▶ WHAT YOU WILL DO
Set down word for word each line from the one containing "Aceptar (1505, 639)" through the end of the records, both included. Do not copy any pictures.

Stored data
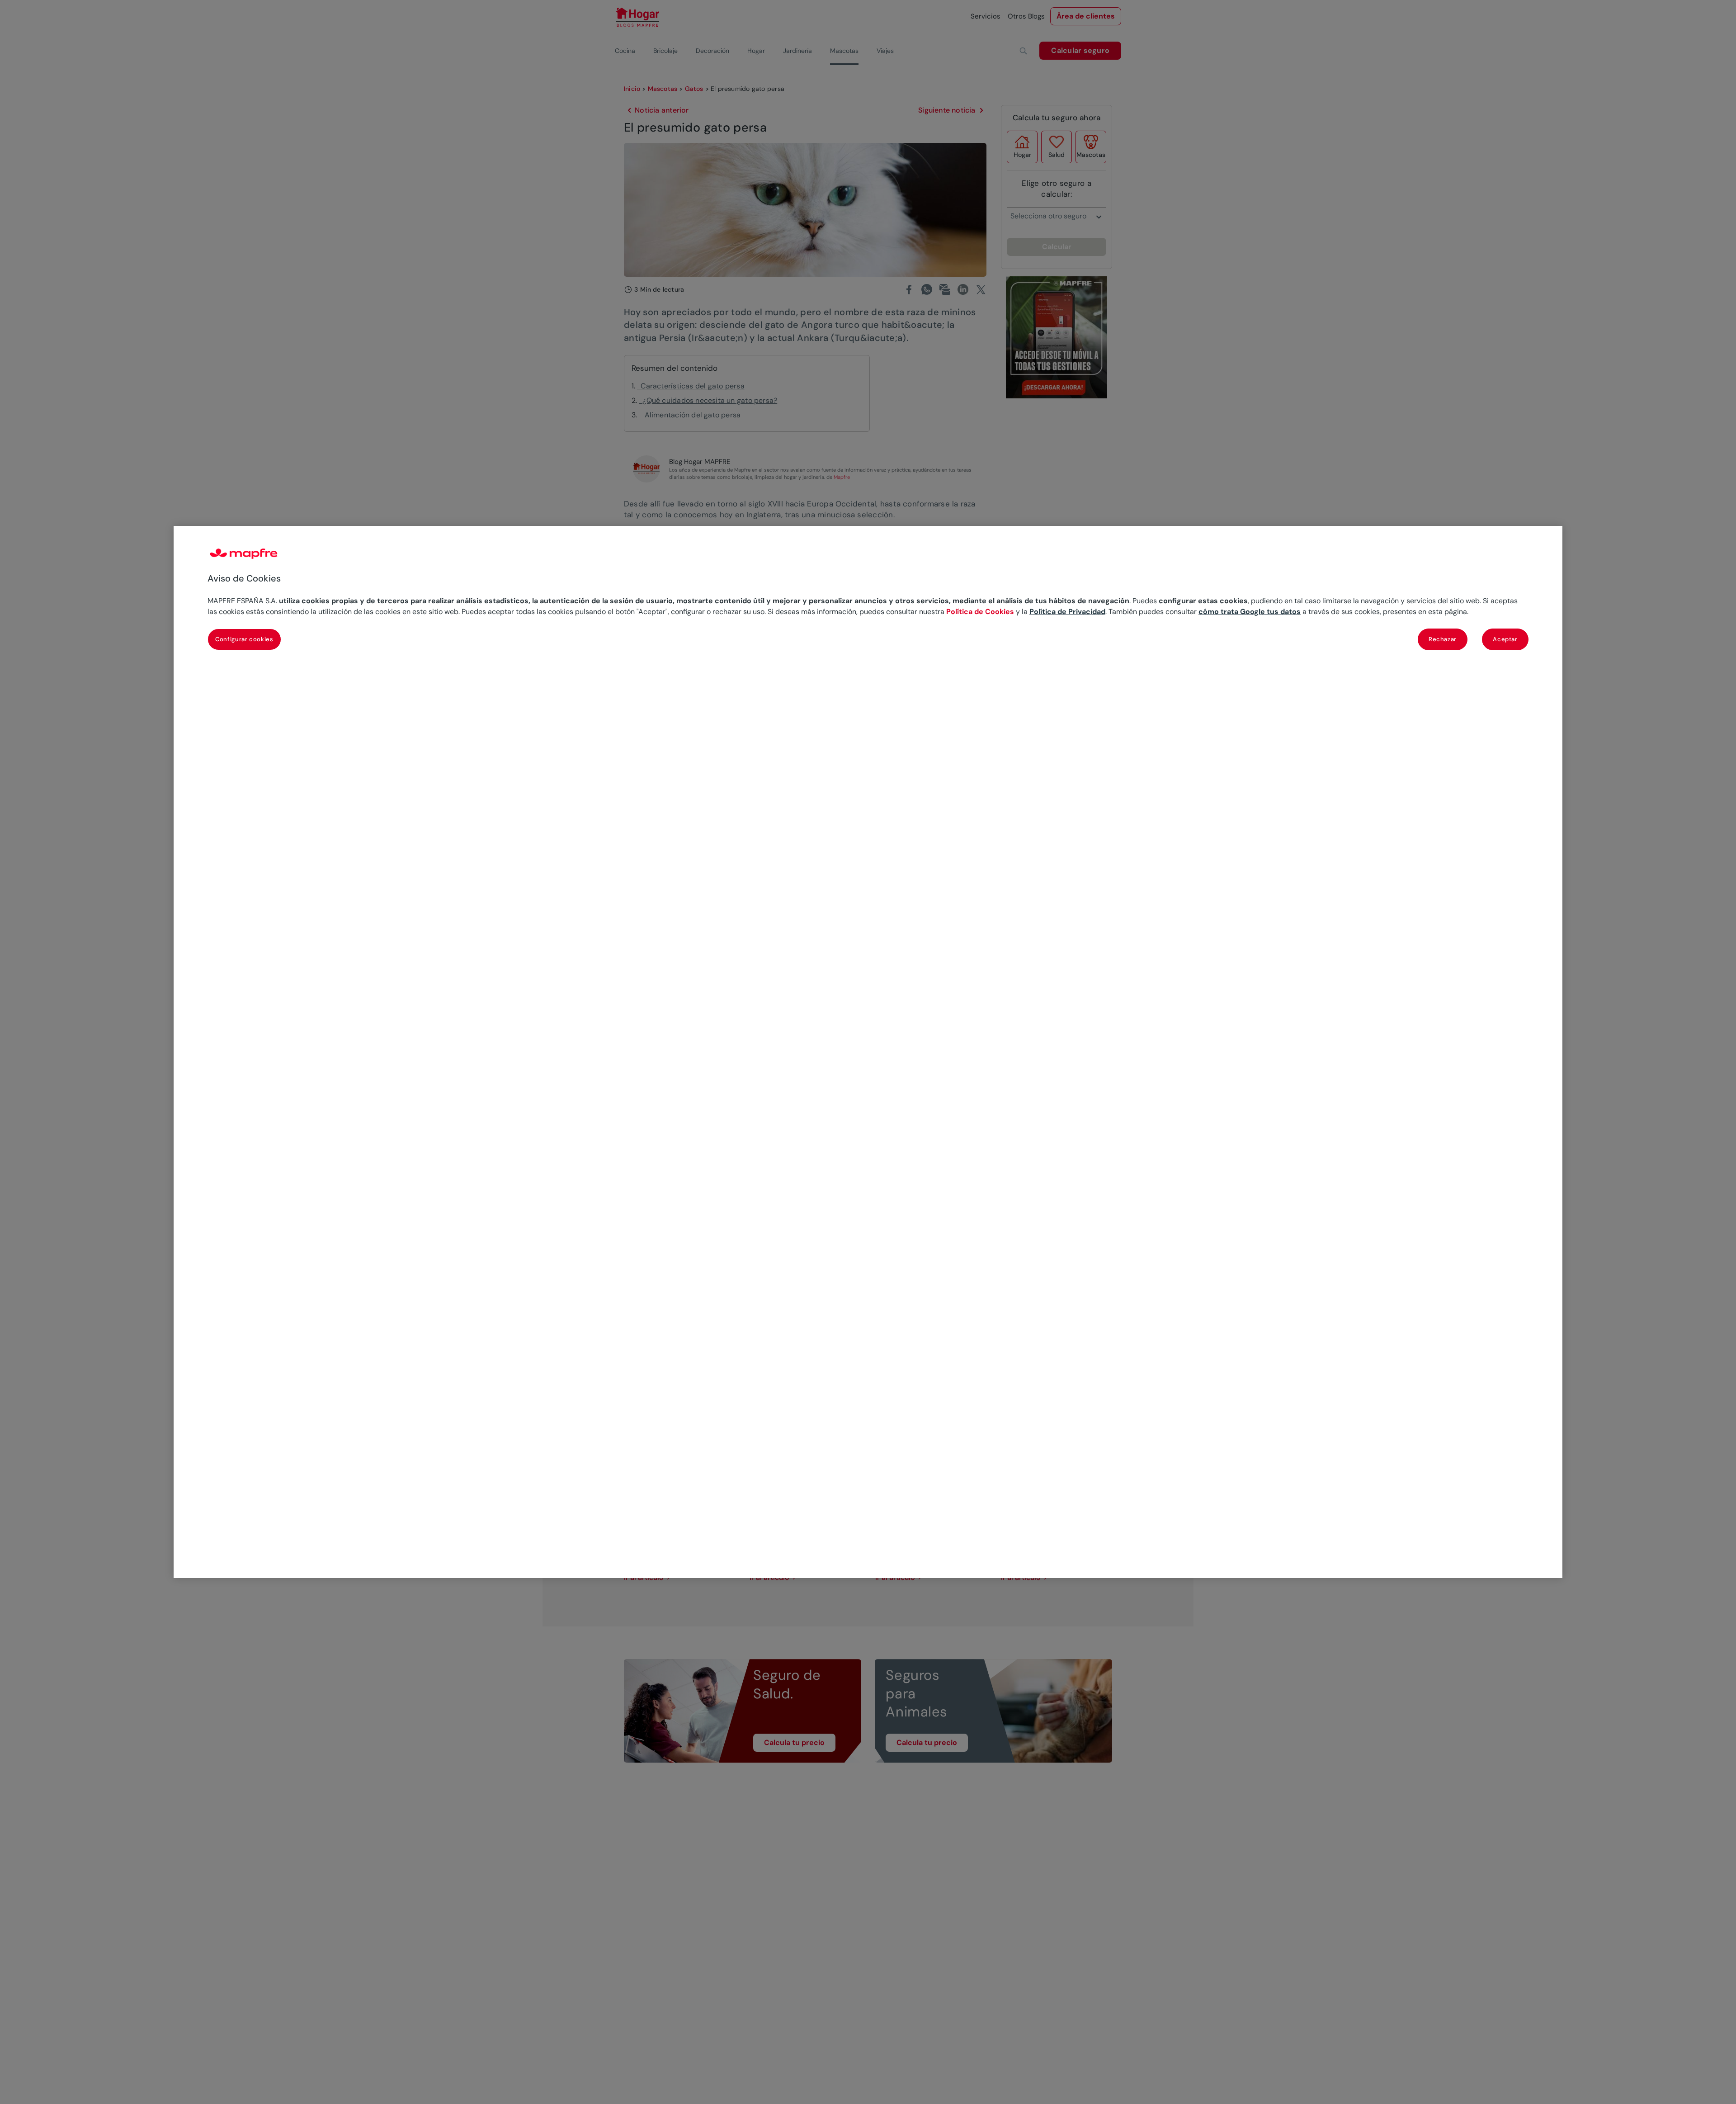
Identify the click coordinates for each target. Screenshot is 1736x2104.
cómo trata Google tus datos (1249, 611)
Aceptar (1505, 639)
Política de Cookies (980, 611)
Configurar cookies (244, 639)
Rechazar (1443, 639)
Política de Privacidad (1067, 611)
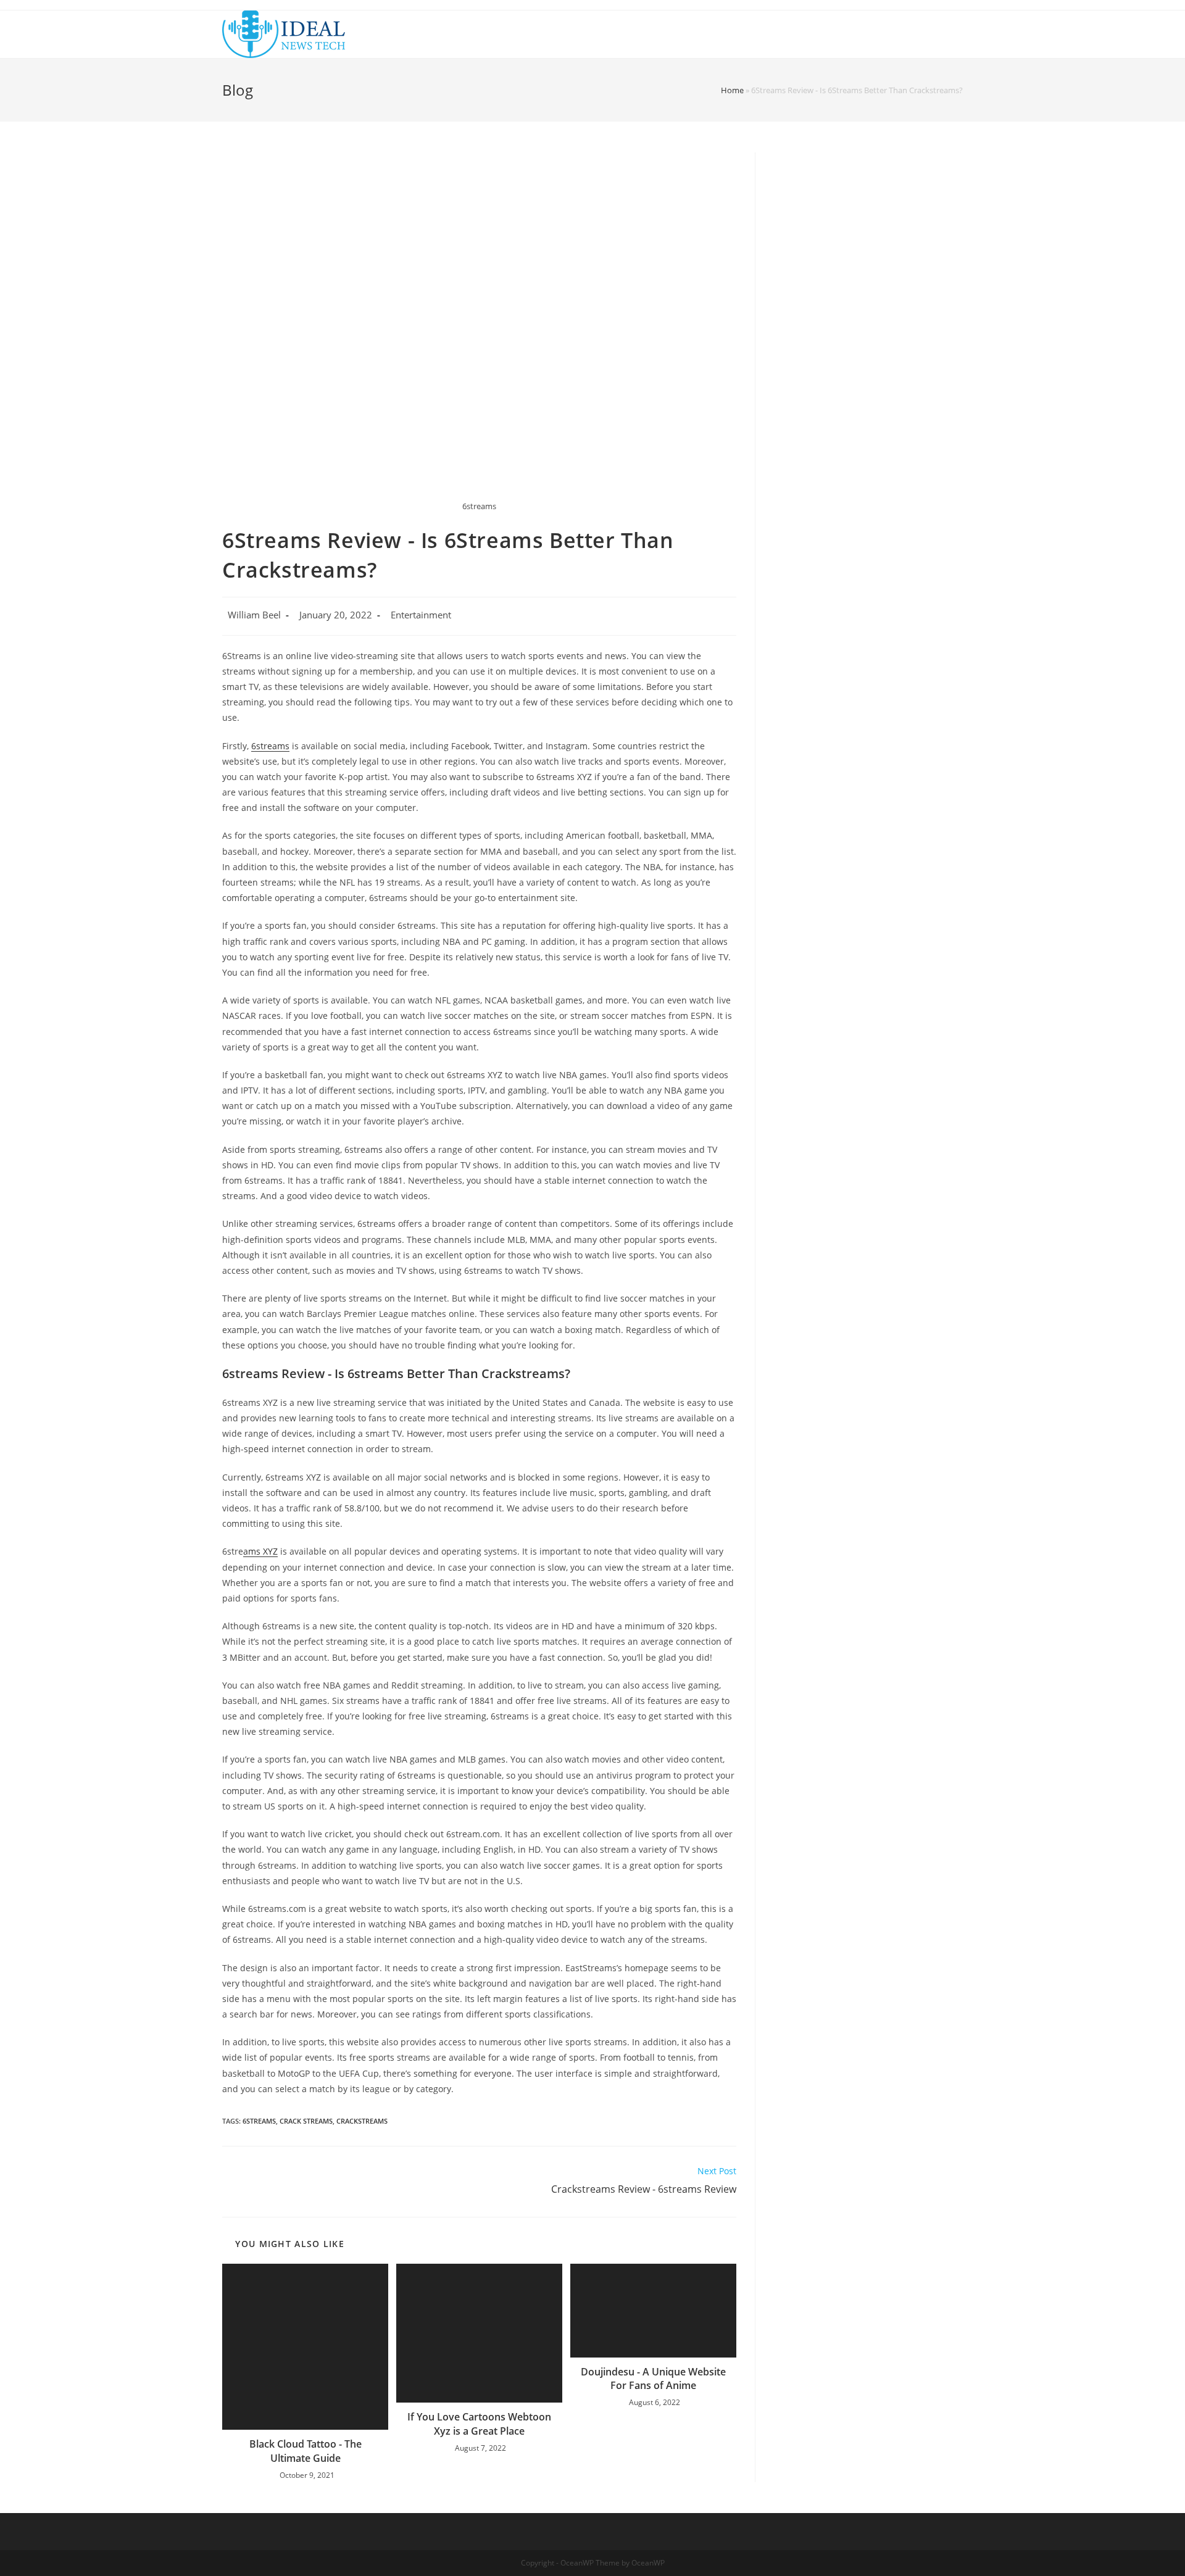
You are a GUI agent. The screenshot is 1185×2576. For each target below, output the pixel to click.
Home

▶ WORKED SOLUTION
Aceptar (1505, 639)
Política de Cookies (980, 611)
Configurar cookies (244, 639)
Rechazar (1443, 639)
Política de Privacidad (1067, 611)
You are a GUI agent. The screenshot is 1185×2576. For each target below, output the pixel to click.
Home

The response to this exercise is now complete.